Date: 2026-02-03 06:38 pm (UTC)
asakiyume: created by the ninja girl (Default)
From: [personal profile] asakiyume
Huh, your entry got me to read up on statins (because I had a vaguely negative impression based on half-heard buzz over the years, and also because I have bad cholesterol numbers), and it looks like they're considered very safe and beneficial, and they think they work by stabilizing plaques. So! I learned something today.

Love your photo.

Date: 2026-02-03 08:06 pm (UTC)
adoptedwriter: (Default)
From: [personal profile] adoptedwriter
Yeah…I thought my anxious feelings would subside after my mom died. Nope. The political/world situation is doing it. Weather def doesn’t help. My husband has been on statins since the early 2000s. More pleased than minuses. Makes him feel “safer” from bad stuff happening.

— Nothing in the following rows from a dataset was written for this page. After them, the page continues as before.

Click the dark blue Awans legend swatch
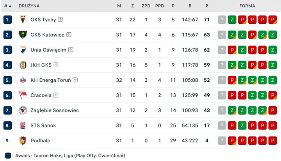 click(8, 156)
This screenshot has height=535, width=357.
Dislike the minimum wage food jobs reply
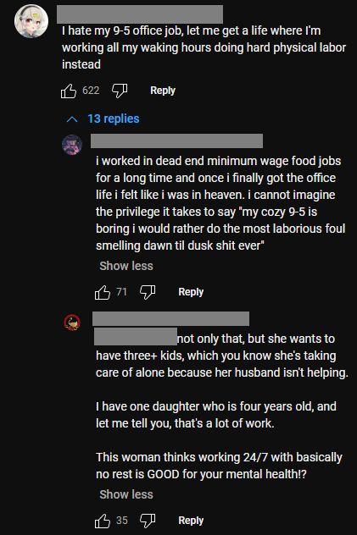pos(148,292)
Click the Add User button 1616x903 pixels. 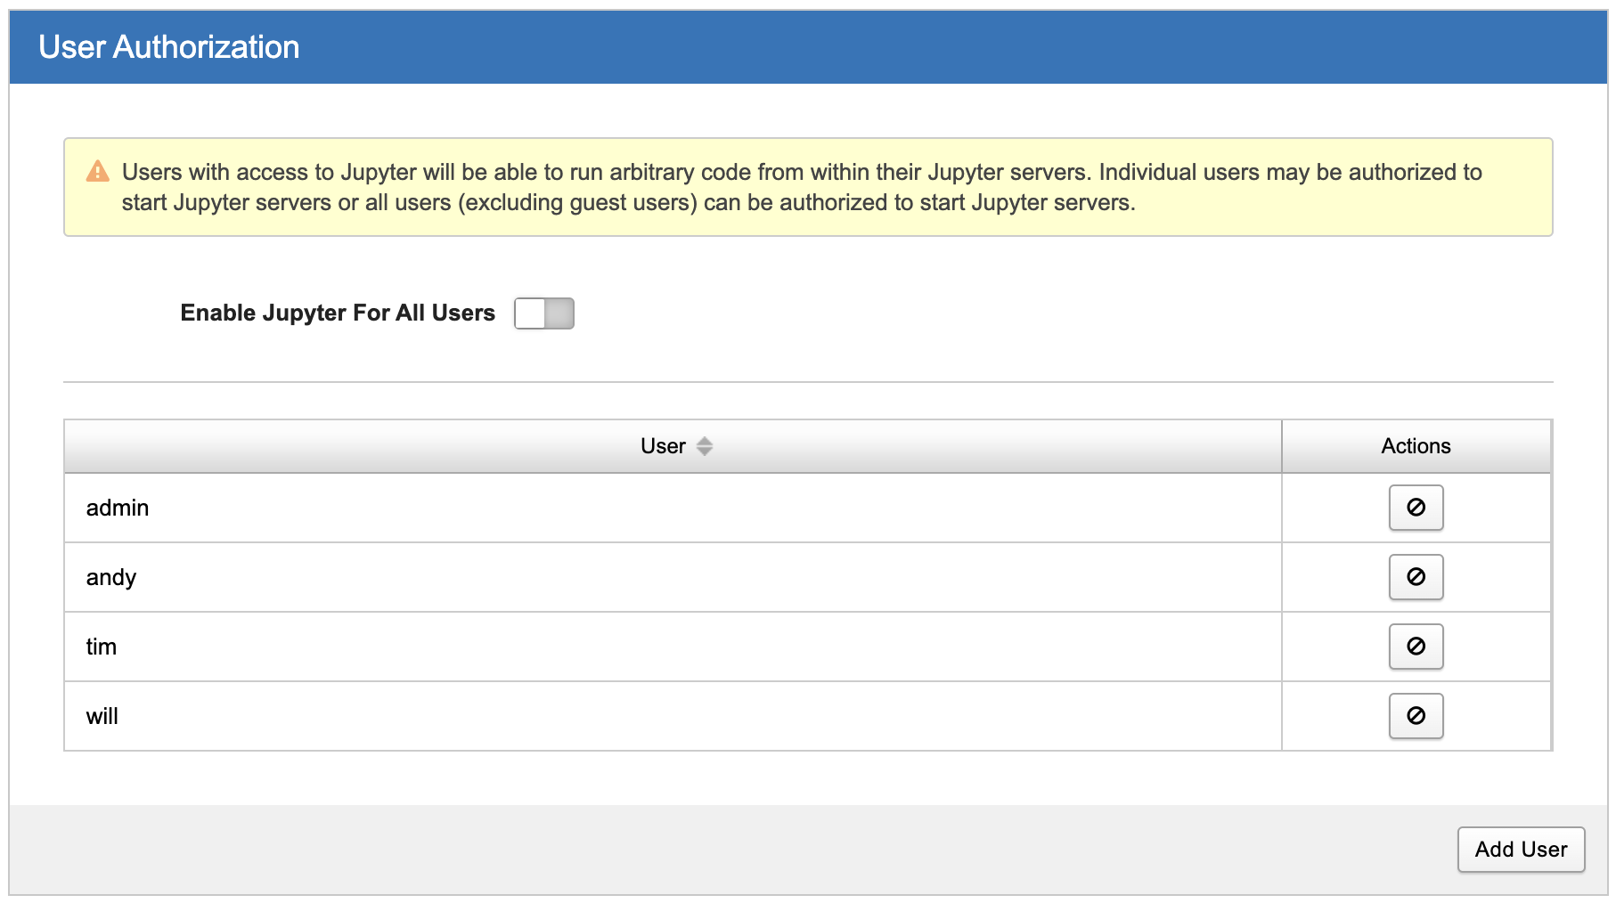1520,849
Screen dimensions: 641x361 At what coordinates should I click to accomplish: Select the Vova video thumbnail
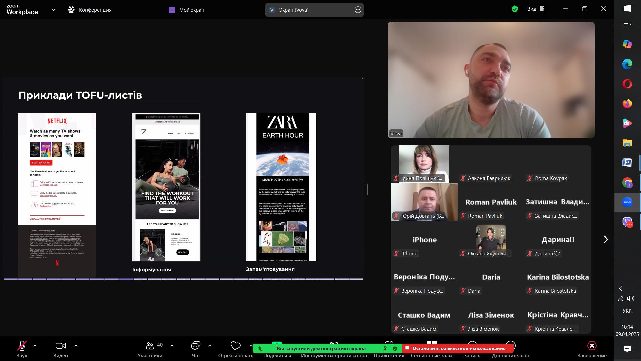coord(491,80)
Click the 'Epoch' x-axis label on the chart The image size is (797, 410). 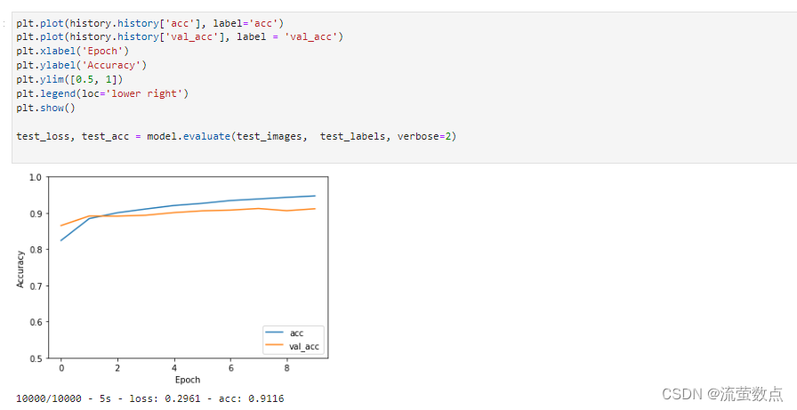[188, 380]
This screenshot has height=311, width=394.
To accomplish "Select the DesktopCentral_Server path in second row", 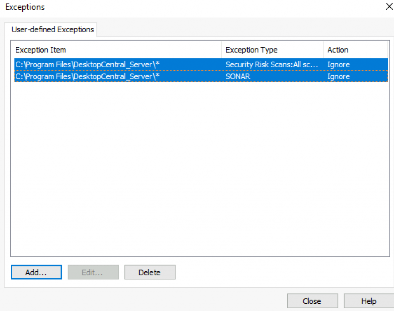I will [87, 77].
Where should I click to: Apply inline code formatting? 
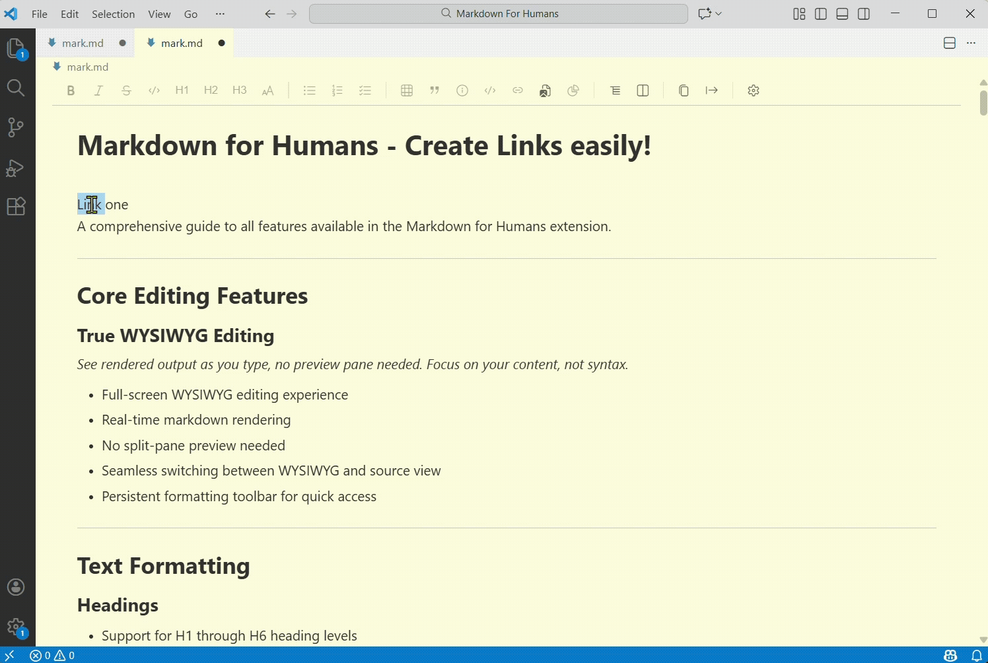154,90
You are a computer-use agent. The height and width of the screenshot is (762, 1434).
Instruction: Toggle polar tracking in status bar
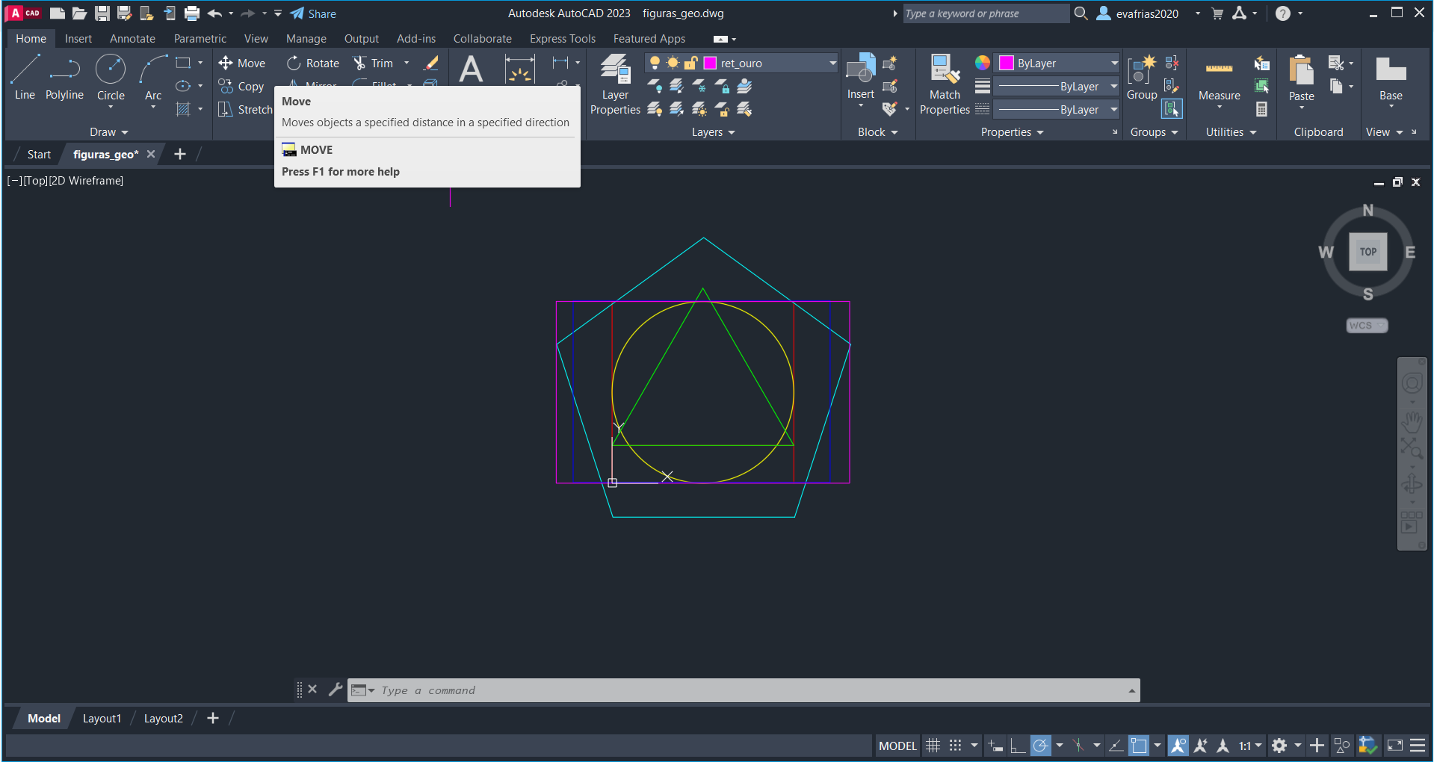pos(1040,746)
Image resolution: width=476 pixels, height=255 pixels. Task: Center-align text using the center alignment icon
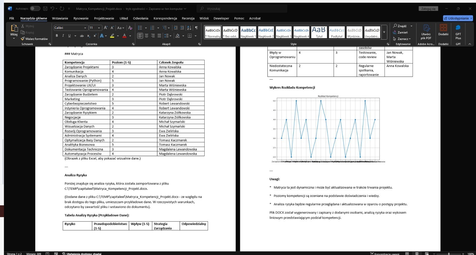(x=146, y=36)
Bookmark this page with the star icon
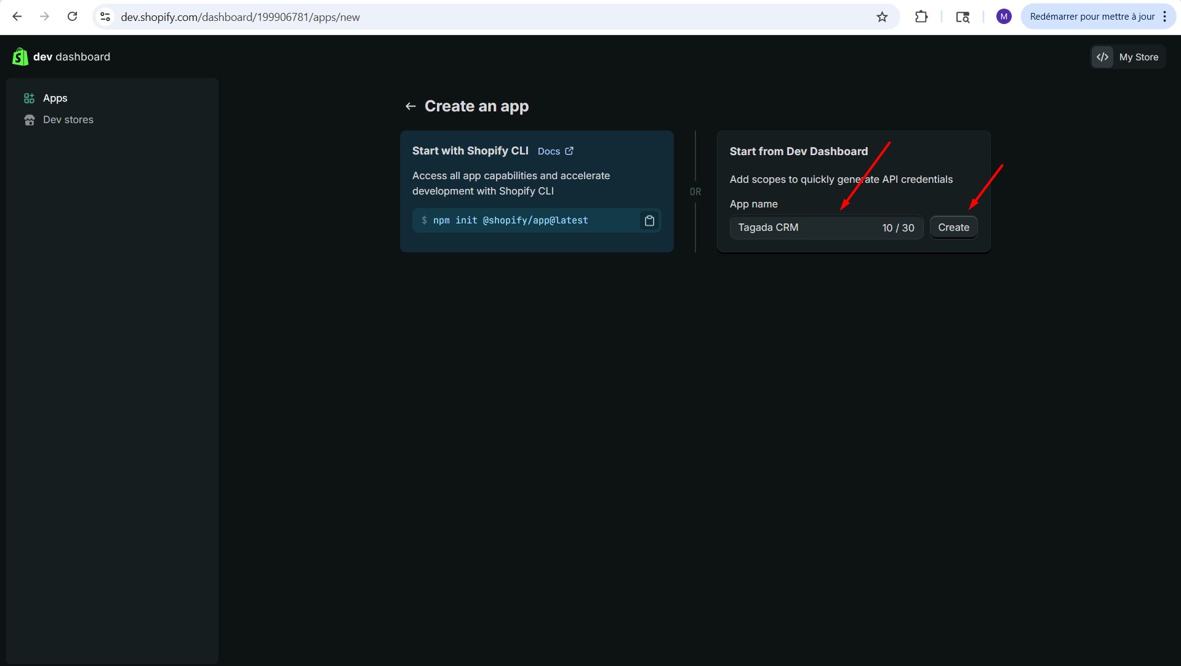This screenshot has height=666, width=1181. pyautogui.click(x=882, y=17)
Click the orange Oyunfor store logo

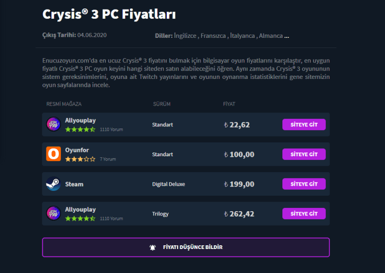click(53, 154)
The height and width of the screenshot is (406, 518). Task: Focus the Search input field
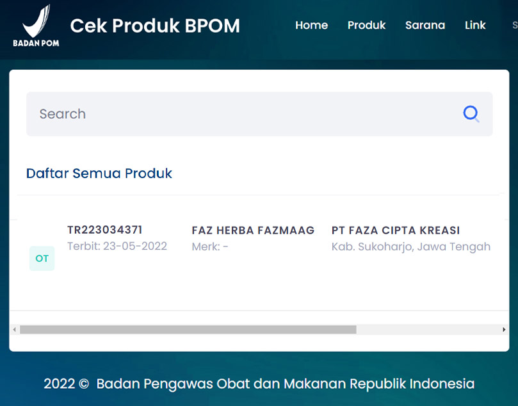click(x=243, y=114)
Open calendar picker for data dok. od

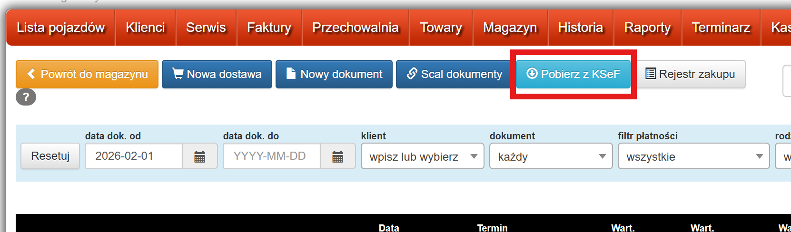pyautogui.click(x=199, y=156)
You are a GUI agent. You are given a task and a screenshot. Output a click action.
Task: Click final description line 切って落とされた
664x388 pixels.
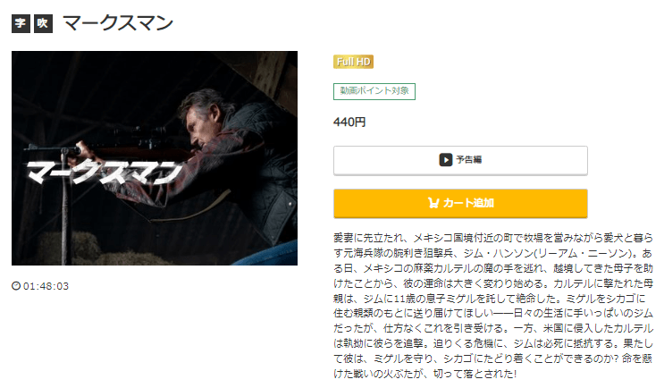pos(424,374)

Date: 2026-02-05 12:13 am (UTC)
fauxklore: (Default)
From: [personal profile] fauxklore
I have a problem with statements like "your chance of having a stroke increased 30%." How serious that is depends on the baseline you're measuring from. If the non-statin odds of having a stroke are, say, 1 in a million, a 30% increase is not very significant, while if the baseline odds are 1 in 10, that is actually scary.

Btw, re: side effects, there are several different statin drugs and people who get muscle aches using one of them can switch to a different one.